_Instructions for the task:_
Arrange every line of the listing below as a numbered list, omitting blank lines and the pictures.

_Information provided:_
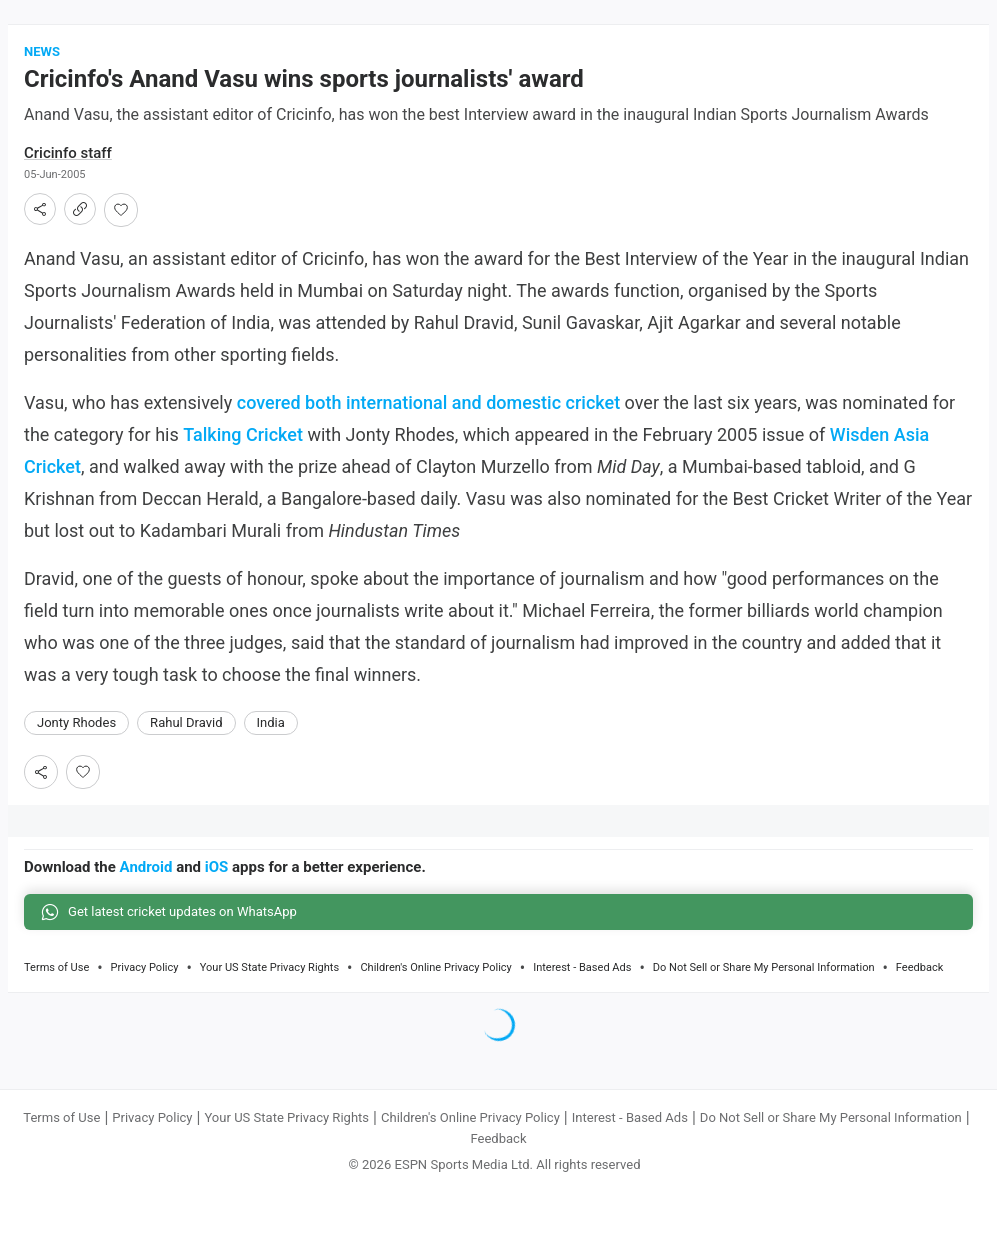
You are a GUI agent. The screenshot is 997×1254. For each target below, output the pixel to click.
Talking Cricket (243, 436)
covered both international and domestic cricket (428, 404)
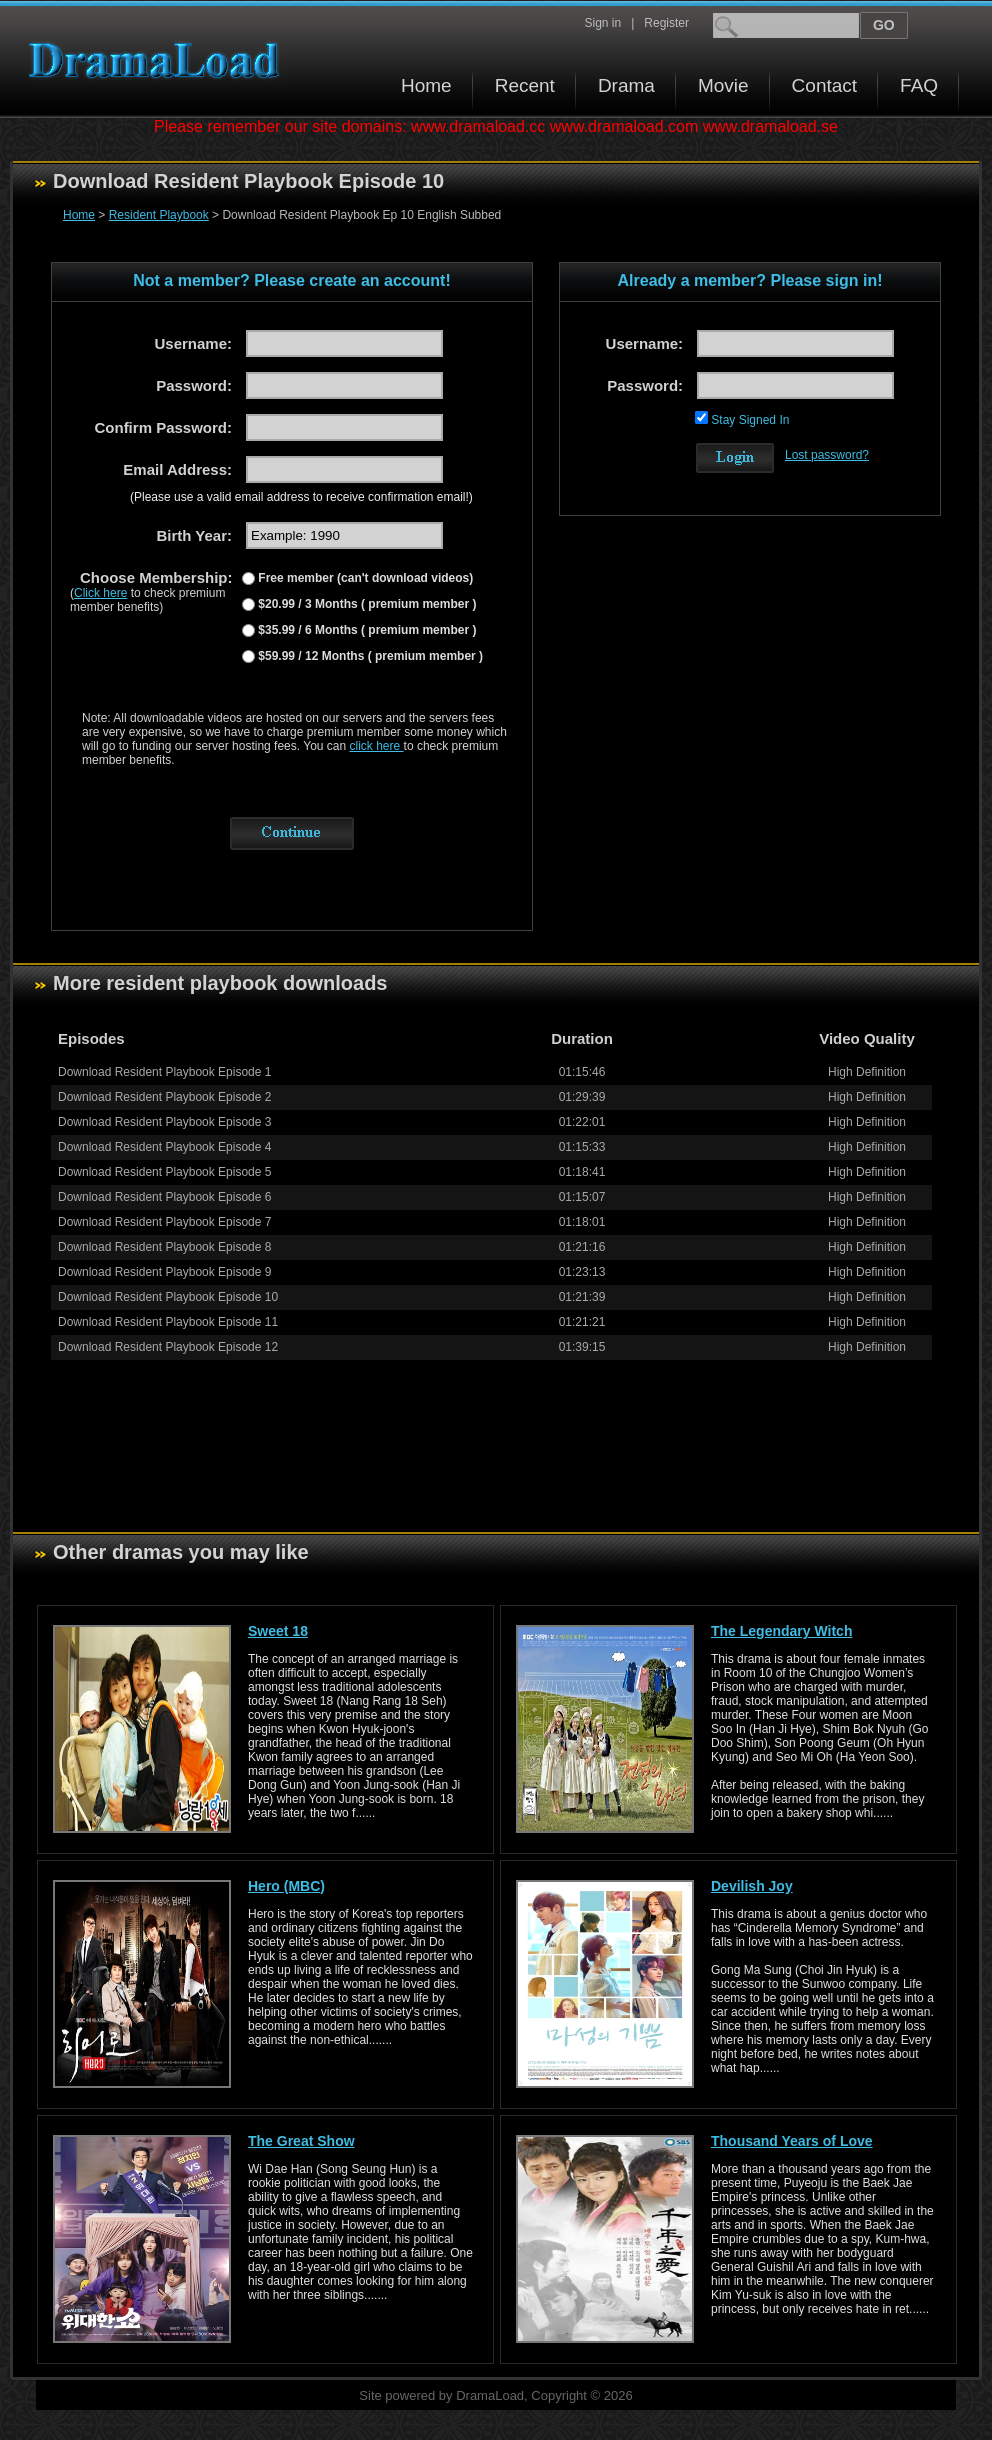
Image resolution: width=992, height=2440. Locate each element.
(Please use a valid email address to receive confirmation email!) (301, 497)
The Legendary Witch (781, 1631)
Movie (723, 85)
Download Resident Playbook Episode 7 (164, 1222)
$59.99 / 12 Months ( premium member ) (369, 656)
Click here (100, 593)
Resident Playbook (159, 215)
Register (666, 23)
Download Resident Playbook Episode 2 (164, 1097)
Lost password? (827, 455)
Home (426, 85)
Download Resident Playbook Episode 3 (164, 1122)
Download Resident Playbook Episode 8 (164, 1247)
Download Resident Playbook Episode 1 (164, 1072)
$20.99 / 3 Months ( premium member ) (365, 604)
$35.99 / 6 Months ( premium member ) (365, 630)
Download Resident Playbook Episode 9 (164, 1272)
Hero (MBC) (286, 1886)
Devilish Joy (752, 1886)
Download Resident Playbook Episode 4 (164, 1147)
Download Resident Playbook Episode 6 (164, 1197)
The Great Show (301, 2141)
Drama (626, 85)
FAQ (919, 85)
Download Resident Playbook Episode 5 (164, 1172)
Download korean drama (159, 60)
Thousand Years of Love (792, 2141)
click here (377, 746)
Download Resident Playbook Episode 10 (168, 1297)
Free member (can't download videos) (364, 578)
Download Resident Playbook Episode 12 (168, 1347)
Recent (525, 85)
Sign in (602, 23)
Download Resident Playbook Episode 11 (168, 1322)
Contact (824, 85)
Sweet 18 (278, 1631)
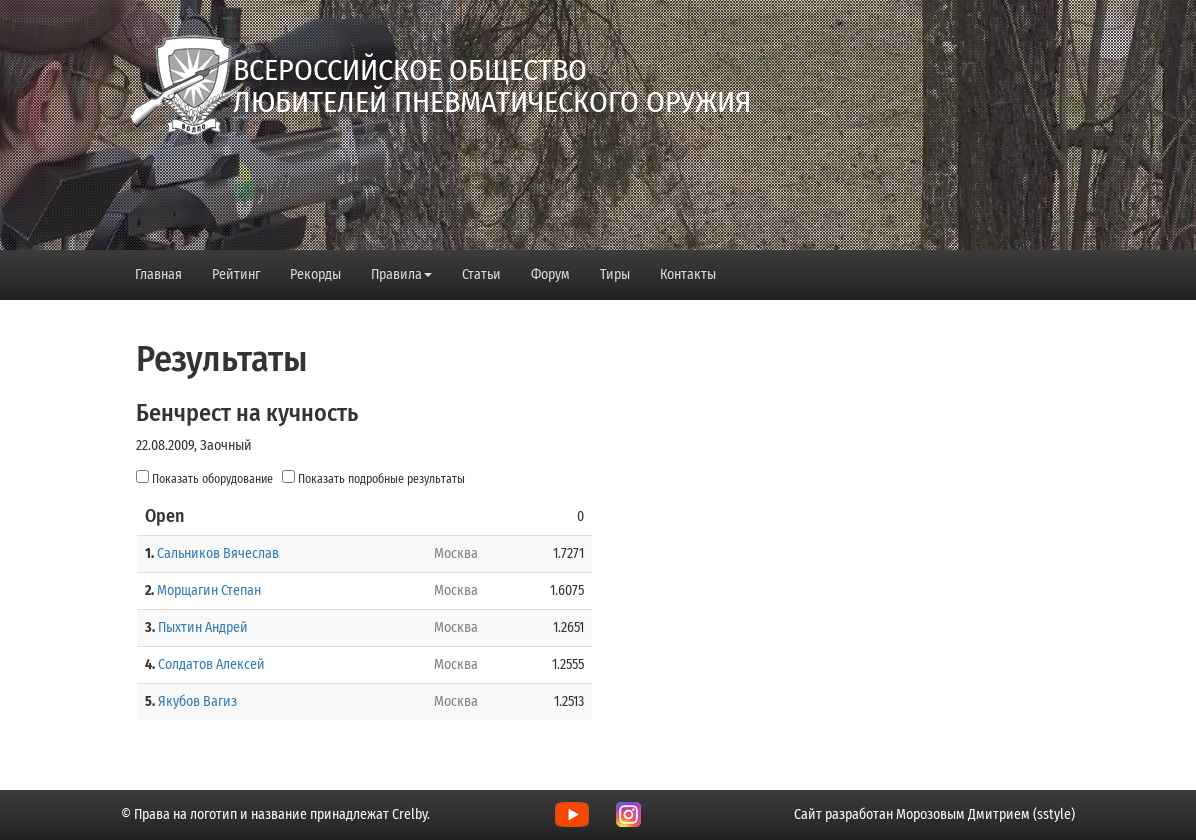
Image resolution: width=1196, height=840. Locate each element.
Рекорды (315, 274)
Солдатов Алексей (211, 664)
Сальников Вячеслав (218, 553)
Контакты (688, 274)
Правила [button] (401, 274)
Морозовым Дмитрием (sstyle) (985, 814)
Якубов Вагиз (197, 701)
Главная (158, 274)
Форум (550, 274)
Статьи (481, 274)
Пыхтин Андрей (203, 627)
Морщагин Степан (209, 590)
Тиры (615, 274)
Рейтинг (236, 274)
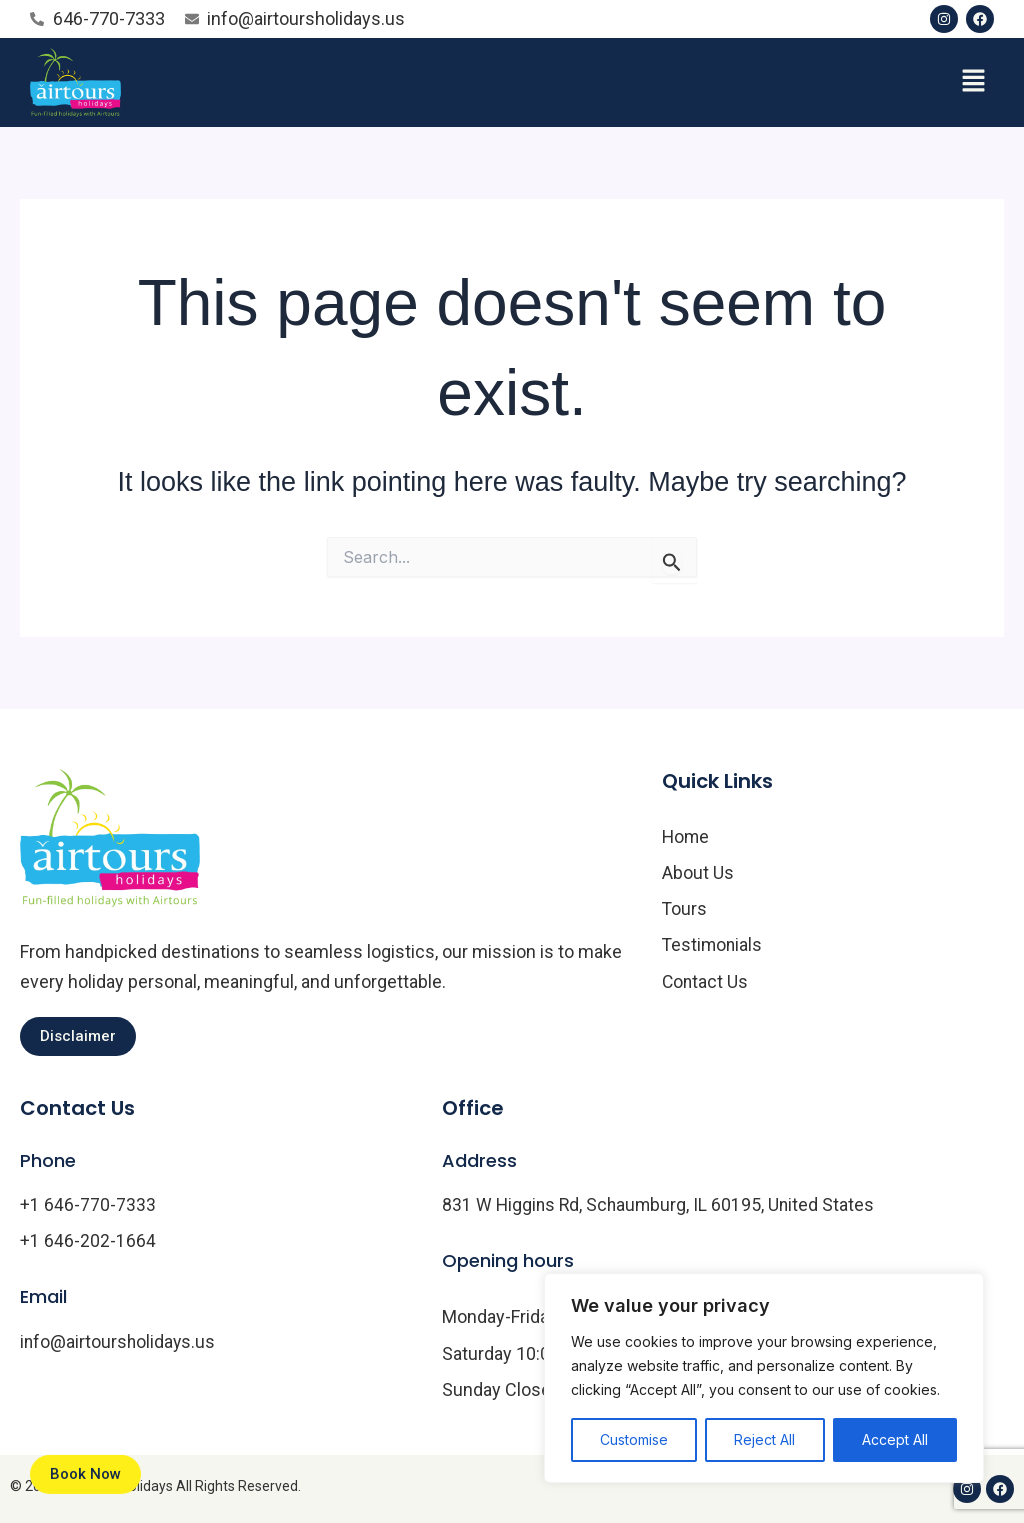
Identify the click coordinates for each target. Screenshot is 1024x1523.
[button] (974, 82)
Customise (634, 1439)
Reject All (764, 1439)
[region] (764, 1378)
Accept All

_Result of the exercise:_
1. You are a GUI agent. The screenshot is 997×1254. For each target below, output the pixel to click.
2. Talking Cricket (243, 436)
3. covered both international and domestic cricket (428, 404)
4. Image resolution: width=992, height=2440. Locate each element.
5. (Please use a valid email address to receive confirmation email!) (301, 497)
6. The Legendary Witch (781, 1631)
7. Movie (723, 85)
8. Download Resident Playbook Episode 7 (164, 1222)
9. $59.99 / 12 Months ( premium member ) (369, 656)
10. Click here (100, 593)
11. Resident Playbook (159, 215)
12. Register (666, 23)
13. Download Resident Playbook Episode 2 (164, 1097)
14. Lost password? (827, 455)
15. Home (426, 85)
16. Download Resident Playbook Episode 3 (164, 1122)
17. Download Resident Playbook Episode 8 (164, 1247)
18. Download Resident Playbook Episode 1 (164, 1072)
19. $20.99 / 3 Months ( premium member ) (365, 604)
20. $35.99 / 6 Months ( premium member ) (365, 630)
21. Download Resident Playbook Episode 9 (164, 1272)
22. Hero (MBC) (286, 1886)
23. Devilish Joy (752, 1886)
24. Download Resident Playbook Episode 4 (164, 1147)
25. Download Resident Playbook Episode 6 (164, 1197)
26. The Great Show (301, 2141)
27. Drama (626, 85)
28. FAQ (919, 85)
29. Download Resident Playbook Episode 5 (164, 1172)
30. Download korean drama (159, 60)
31. Thousand Years of Love (792, 2141)
32. click here (377, 746)
33. Download Resident Playbook Episode 10 (168, 1297)
34. Free member (can't download videos) (364, 578)
35. Download Resident Playbook Episode 12 (168, 1347)
36. Recent (525, 85)
37. Sign in (602, 23)
38. Download Resident Playbook Episode 11 (168, 1322)
39. Contact (824, 85)
40. Sweet 18 (278, 1631)
41. Image resolution: width=1196, height=840. Locate each element.
42. Рекорды (315, 274)
43. Солдатов Алексей (211, 664)
44. Сальников Вячеслав (218, 553)
45. Контакты (688, 274)
46. Правила [button] (401, 274)
47. Морозовым Дмитрием (sstyle) (985, 814)
48. Якубов Вагиз (197, 701)
49. Главная (158, 274)
50. Форум (550, 274)
51. Статьи (481, 274)
52. Пыхтин Андрей (203, 627)
53. Морщагин Степан (209, 590)
54. Тиры (615, 274)
55. Рейтинг (236, 274)
56. Identify the click coordinates for each target. Screenshot is 1024x1523.
57. [button] (974, 82)
58. Customise (634, 1439)
59. Reject All (764, 1439)
60. [region] (764, 1378)
61. Accept All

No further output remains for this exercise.